Autofocus – When does the Sony NEX-5R use the release priority?

As I understand it, the focus priority delays recording until the focus is reached, while the trigger priority may make a mis-focused shot.

Wikipedia says publishing priority is usually is used in continuous AF mode and focus priority in single-frame AF mode.

Does the "normal" apply to the NEX-5R? When exactly (except for manual focus) does this camera use the trigger priority? The manual says nothing and Google finds nothing.

And how can I turn it off in situations where I would rather wait a fraction of a second than do a wrongly focused shot?

If you do not know the answer to this particular model, you can give me a generic answer that applies to the NEX family, or a test that will help me find out for myself.

Algorithms – Create a priority search tree to determine the number of points in the range [-inf, qx] X [qy, qy’] from a series of points sorted by y-coordinates

A priority search tree can be created for a set of points P in time O (n log (n)). However, if the points are sorted by the y-coordinates, it takes O (n). I find algorithms for constructing the tree if the points are not sorted.

I found a way to do this as follows:

  1. Construct a BST on the points.
    Since the points are sorted, it will take O (n) time

  2. Min-heap the BST on the x-coordinates
    This will take theta (n) time

The total time complexity will be O (n).

Is this a valid approach to creating a priority search tree in O (n) time?

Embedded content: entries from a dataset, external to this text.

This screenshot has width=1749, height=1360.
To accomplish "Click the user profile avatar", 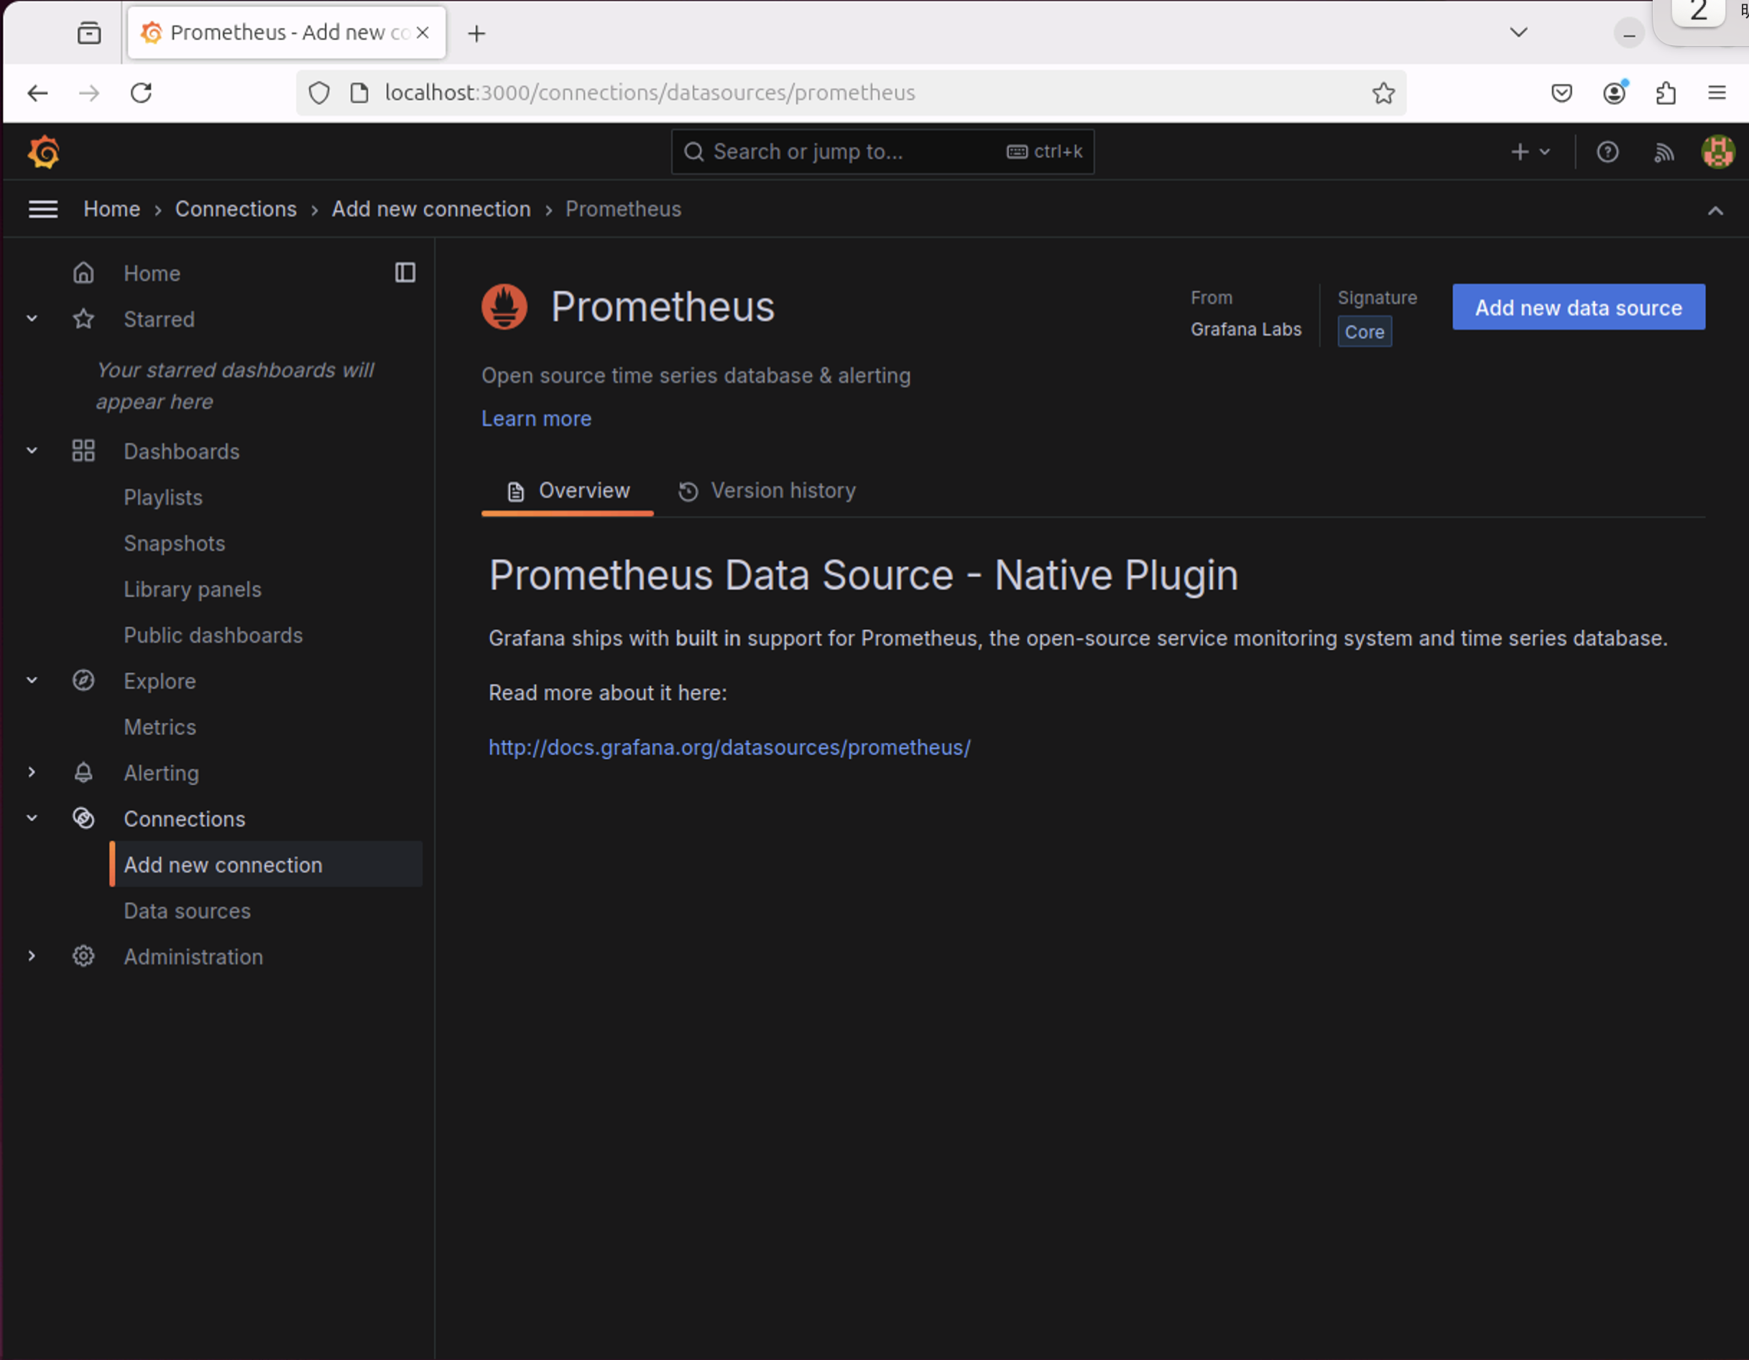I will (x=1717, y=151).
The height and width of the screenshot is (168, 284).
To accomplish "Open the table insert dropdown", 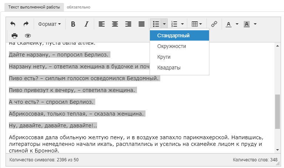I will click(x=197, y=24).
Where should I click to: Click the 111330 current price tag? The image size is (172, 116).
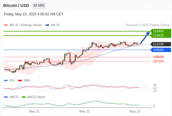coord(161,44)
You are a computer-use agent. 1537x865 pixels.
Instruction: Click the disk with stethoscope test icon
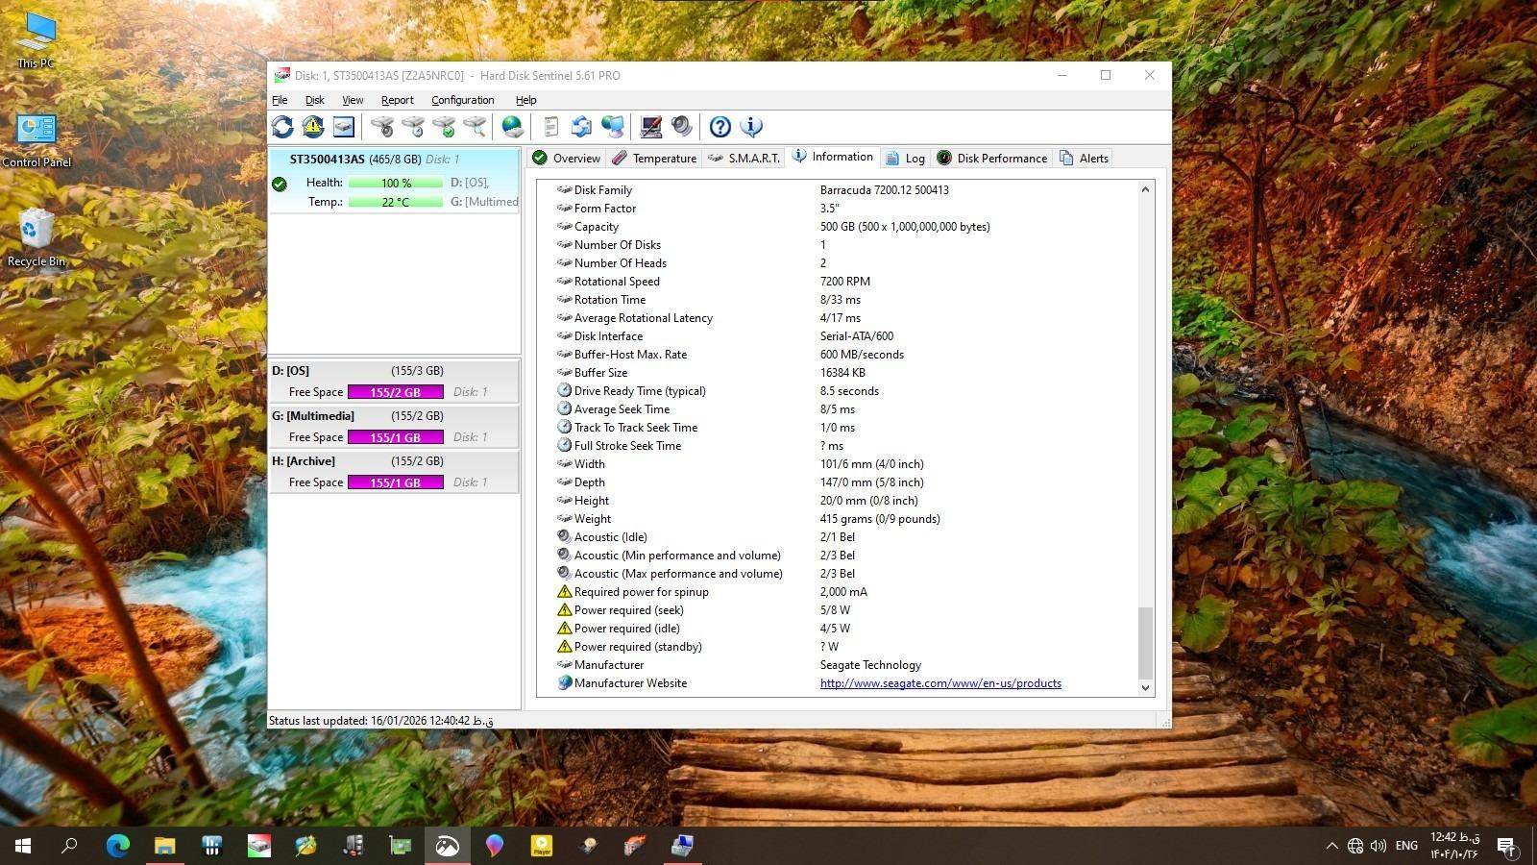(x=382, y=127)
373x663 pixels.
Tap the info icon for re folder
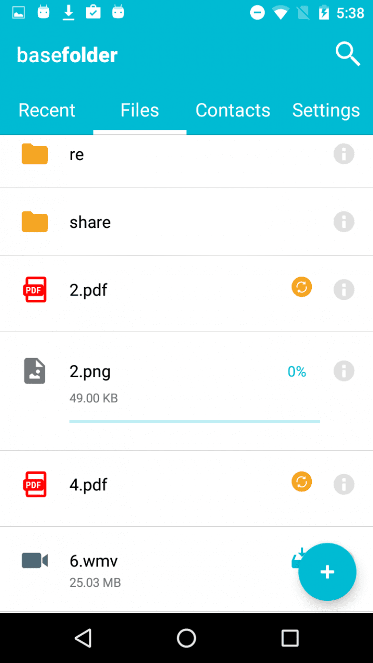[344, 154]
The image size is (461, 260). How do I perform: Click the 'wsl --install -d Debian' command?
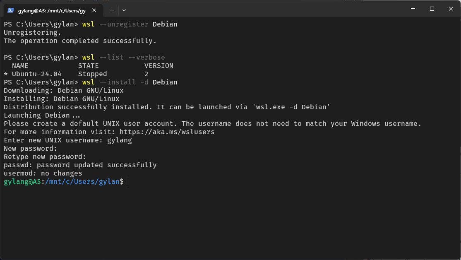point(130,82)

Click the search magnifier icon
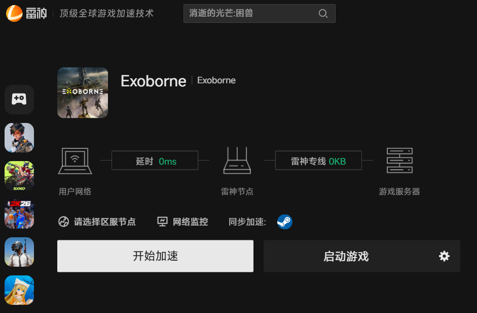323,13
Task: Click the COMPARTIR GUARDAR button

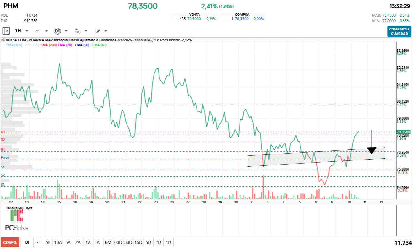Action: tap(399, 32)
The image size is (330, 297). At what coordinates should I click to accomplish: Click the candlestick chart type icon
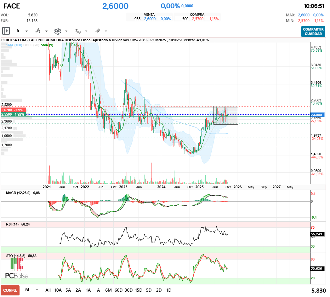point(38,31)
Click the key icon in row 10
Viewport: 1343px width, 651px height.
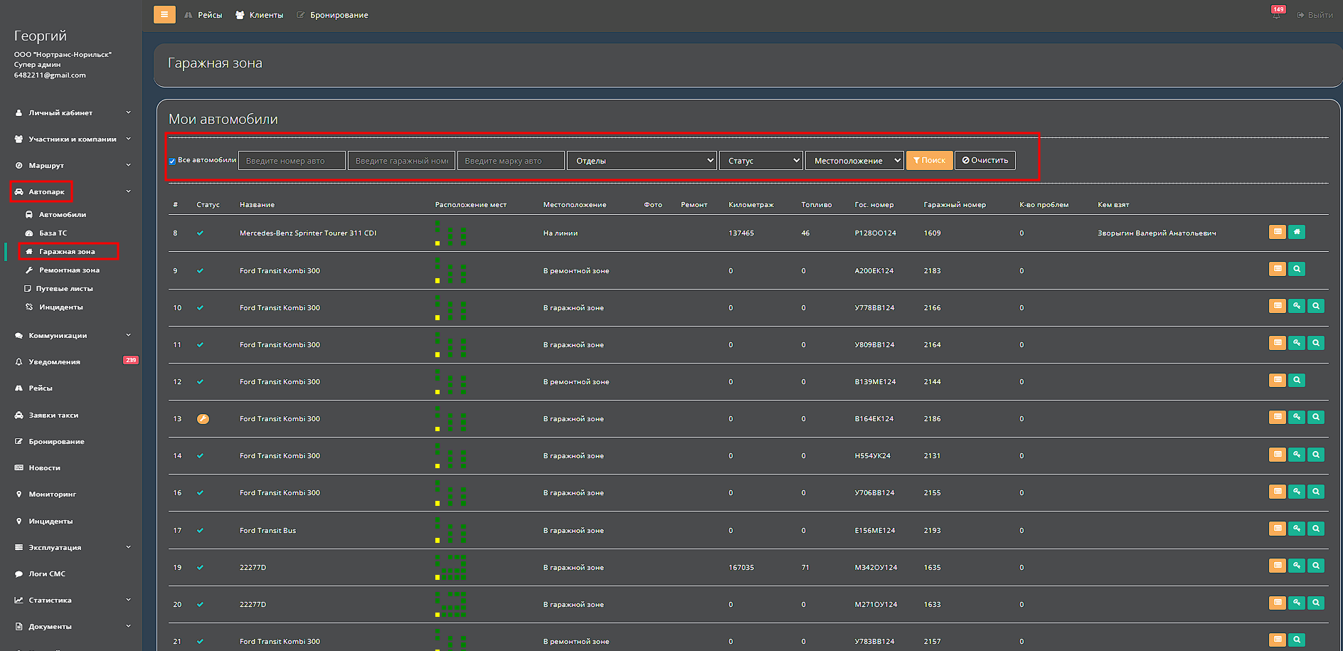1296,306
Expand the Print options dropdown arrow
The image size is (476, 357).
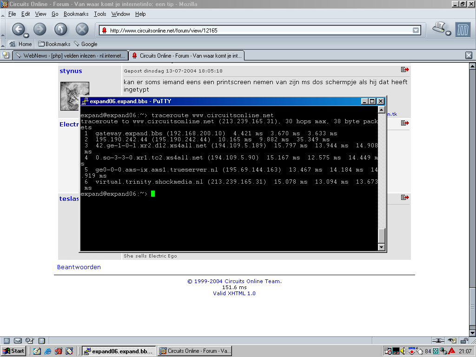pos(448,33)
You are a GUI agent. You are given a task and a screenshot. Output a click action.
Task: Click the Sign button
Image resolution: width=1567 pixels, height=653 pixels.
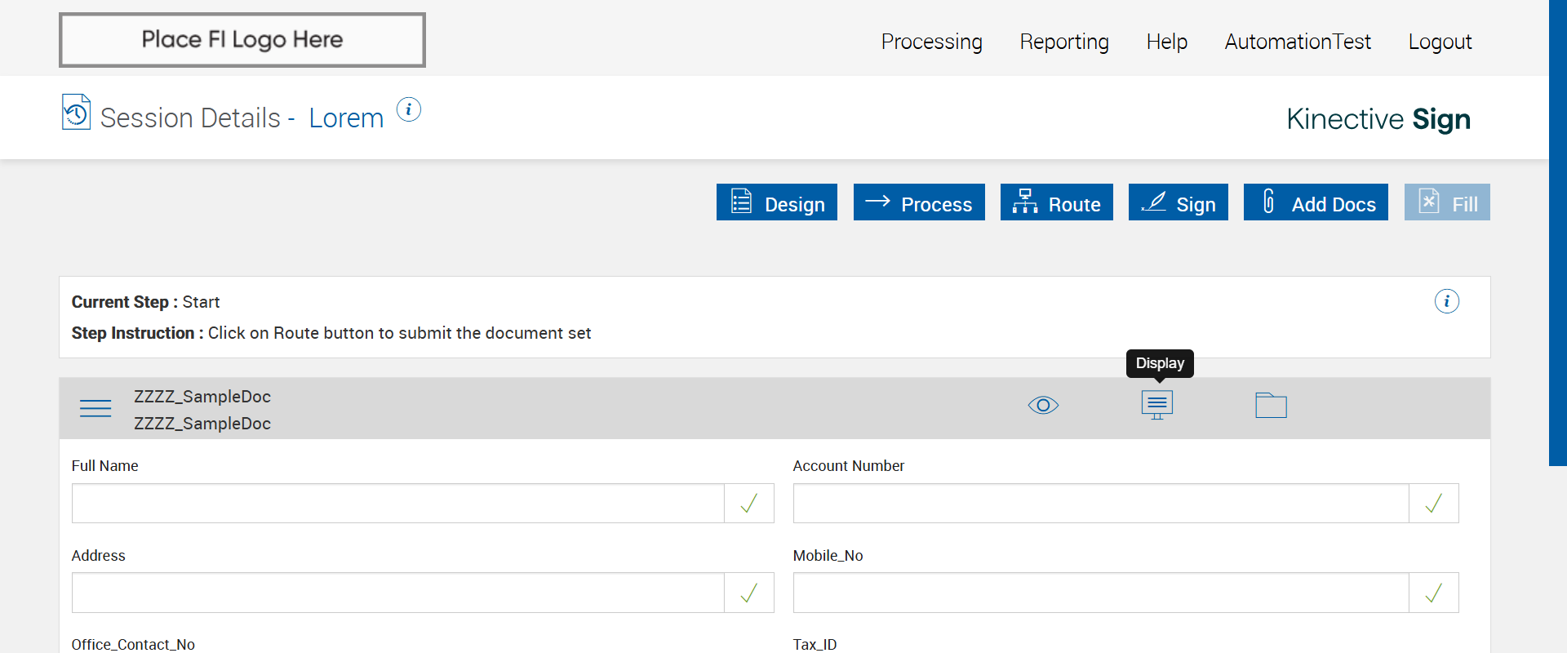(x=1178, y=202)
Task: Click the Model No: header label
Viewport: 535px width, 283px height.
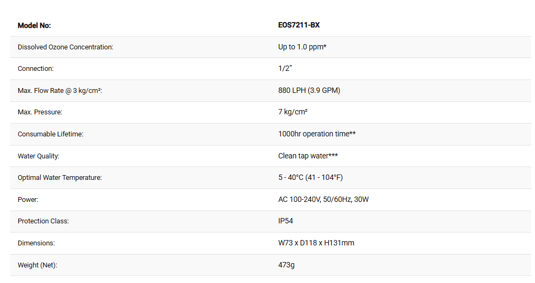Action: coord(34,25)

Parser – Do priority and associativity in an LL grammar change the accepted language?

Parsing certainly has priority and associativity on the AST. But do precedence and associativity change the set of accepted sentences? In other words, can the order of precedence and associativity in the grammar be "ignored" and then the AST set later based on (possibly dynamic) ranking and associativity conditions?

I only deal with LL grammars and their common variants.